If passed, the Internet of Things Cybersecurity Improvement Act of 2019, introduced in the Senate and House Monday, would compel the U.S. government to purchase only devices that meet the legislation’s minimum security requirements
“While I’m excited about their life-changing potential, I’m also concerned that many IoT devices are being sold without appropriate safeguards and protections in place, with the device market prioritizing convenience and price over security,” said Sen. Mark Warner, the co-chair of the Senate Cybersecurity Caucus, who introduced the bill with co-chair Sen. Cory Gardner, R-Colo., and Sens. Maggie Hassan, D-N.H., and Steve Daines, R-Mon. “This legislation will use the purchasing power of the federal government to establish some minimum security standards for IoT devices.”
The bill would require the National Institute of Standards and Technology (NIST) to craft recommendations that address secure development, identity management, patching and configuration management for IoT devices as well as press the Office of Management and Budget (OMB) to come up with agency guidelines based on the NIST guidance. OMB would be required to review agency policies every three years. The government would be restricted to purchasing only those devices that comply with the NIST recommendations.
The legislation would also compel NIST to work with security researchers and the industry to coordinate vulnerability disclosure while requiring contractors and vendors to maintain coordinated vulnerability disclosure policies to ensure information on a vulnerability is disseminated out to government agencies.

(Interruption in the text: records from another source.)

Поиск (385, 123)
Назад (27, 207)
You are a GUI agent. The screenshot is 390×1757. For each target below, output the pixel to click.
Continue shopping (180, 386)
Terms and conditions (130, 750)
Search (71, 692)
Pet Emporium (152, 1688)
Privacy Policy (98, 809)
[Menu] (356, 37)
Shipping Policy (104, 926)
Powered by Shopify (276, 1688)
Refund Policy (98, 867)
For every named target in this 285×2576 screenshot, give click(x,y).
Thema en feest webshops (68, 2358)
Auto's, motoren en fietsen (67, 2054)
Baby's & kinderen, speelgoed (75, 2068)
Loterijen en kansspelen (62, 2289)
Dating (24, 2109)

“This bipartisan bill is an important step towards steering IoT manufacturers in the direction of stronger security for all devices that fuel our hyper-connected world,” said Phil Neray, vice president of industrial cybersecurity at CyberX.
For too long many IoT device makers “have deprioritized security in favor of faster time-to-market and lower costs,” said Neray, noting that many devices have weaker security and lack the basics of security including simple patching and hard-coded administrative password removal. “As a result, IoT devices present a particularly soft target for adversaries, who use them as convenient entry-points to compromise our smart buildings, smart cities, and smart factories.”
Companion legislation also was introduced in the House by Rep. Will Hurd, R-Texas, and Rep. Robin Kelly, D-Ill.